本来捨てられるはずの素材を、異業種のアイデアで魅力的な逸品へ変える。海老名市の株式会社Muuが仕掛けたのは、パンの耳から生まれたクラフト酒で作る酒珈琲。地域を巻き込む循環ビジネスの真相に迫る。
廃棄パンの耳が化けた驚きの酒珈琲
パンの耳が、芳醇な香りをまとう酒珈琲へと姿を変えた。神奈川県海老名市の株式会社Muuは、地元の醸造所と手を組み、廃棄予定のパンの耳から作られたクラフトビールとジンを用いた新しい酒珈琲を発売した。
一口飲めば、焼きたてパンを思わせる香ばしさや、ハーブのような爽快な余韻が広がる。単なる廃棄物の再利用という枠を超え、味覚としても純粋に心を惹きつける仕上がりである。
捨てないだけではない多段階の掛け合わせ

この取り組みが面白いのは、単一の企業で完結していない点だ。製パン業者が捨てていた素材を醸造所が酒に変え、それをコーヒー店が至高の一杯に仕上げる。
異業種がそれぞれの専門技術を持ち寄る多段階のリレーによって、一つの素材が次々と新しい価値をまとっていく。エコだから買うのではなく、純粋に美味しいから欲しいと思わせる完成度の高さこそ、他社と一線を画す強みと言える。
街全体をひとつの工場に見立てる思想
根底にあるのは、地域全体で価値を生み出そうという柔軟な思考だ。一社で新しい設備を抱え込む必要はない。街にある技術や素材をつなぎ合わせれば、一社では絶対に作れない商品が誕生する。

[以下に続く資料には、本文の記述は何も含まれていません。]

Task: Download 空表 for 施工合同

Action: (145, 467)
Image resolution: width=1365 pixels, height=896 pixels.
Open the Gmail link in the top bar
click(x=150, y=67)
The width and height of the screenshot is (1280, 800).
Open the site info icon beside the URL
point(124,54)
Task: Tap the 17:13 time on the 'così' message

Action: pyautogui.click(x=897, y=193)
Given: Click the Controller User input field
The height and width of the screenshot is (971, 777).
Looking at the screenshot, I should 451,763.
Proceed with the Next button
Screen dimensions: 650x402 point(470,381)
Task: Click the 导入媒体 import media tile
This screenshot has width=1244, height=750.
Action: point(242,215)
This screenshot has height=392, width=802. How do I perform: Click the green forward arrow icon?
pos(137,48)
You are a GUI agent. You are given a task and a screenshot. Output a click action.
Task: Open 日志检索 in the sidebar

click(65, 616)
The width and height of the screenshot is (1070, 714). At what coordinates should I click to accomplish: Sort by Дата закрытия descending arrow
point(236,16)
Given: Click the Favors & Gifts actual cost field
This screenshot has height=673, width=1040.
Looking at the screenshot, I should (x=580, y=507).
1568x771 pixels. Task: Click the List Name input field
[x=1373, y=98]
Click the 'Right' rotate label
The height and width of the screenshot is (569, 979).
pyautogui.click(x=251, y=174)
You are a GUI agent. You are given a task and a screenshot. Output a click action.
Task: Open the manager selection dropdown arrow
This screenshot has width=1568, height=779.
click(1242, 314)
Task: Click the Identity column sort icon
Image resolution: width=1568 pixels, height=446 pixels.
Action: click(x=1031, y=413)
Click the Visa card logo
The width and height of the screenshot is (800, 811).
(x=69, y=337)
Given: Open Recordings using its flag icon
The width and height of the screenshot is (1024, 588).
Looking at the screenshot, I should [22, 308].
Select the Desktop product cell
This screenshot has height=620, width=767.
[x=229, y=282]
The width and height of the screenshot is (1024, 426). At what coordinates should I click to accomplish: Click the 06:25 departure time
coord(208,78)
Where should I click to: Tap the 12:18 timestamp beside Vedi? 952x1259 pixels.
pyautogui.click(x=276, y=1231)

Muuの加藤宗将代表も「それぞれが培ってきた技術や想いを掛け合わせることで一社だけでは生み出せない新しい価値が生まれる」と語る。足元にある資源の可能性を信じ、面白がる姿勢が、この循環を生み出している。
自社だけで悩まない共創ビジネスのヒント
この事例は、自社のリソースだけで環境問題や新商品開発に悩む企業へ大きなヒントを与えてくれる。自社に足りない技術は、地域のパートナーと組めば解決できる。
地域に眠る素材と他社の技術を有機的に結びつけるアイデアさえあれば、ビジネスはもっと自由に、そして面白くなるはずだ。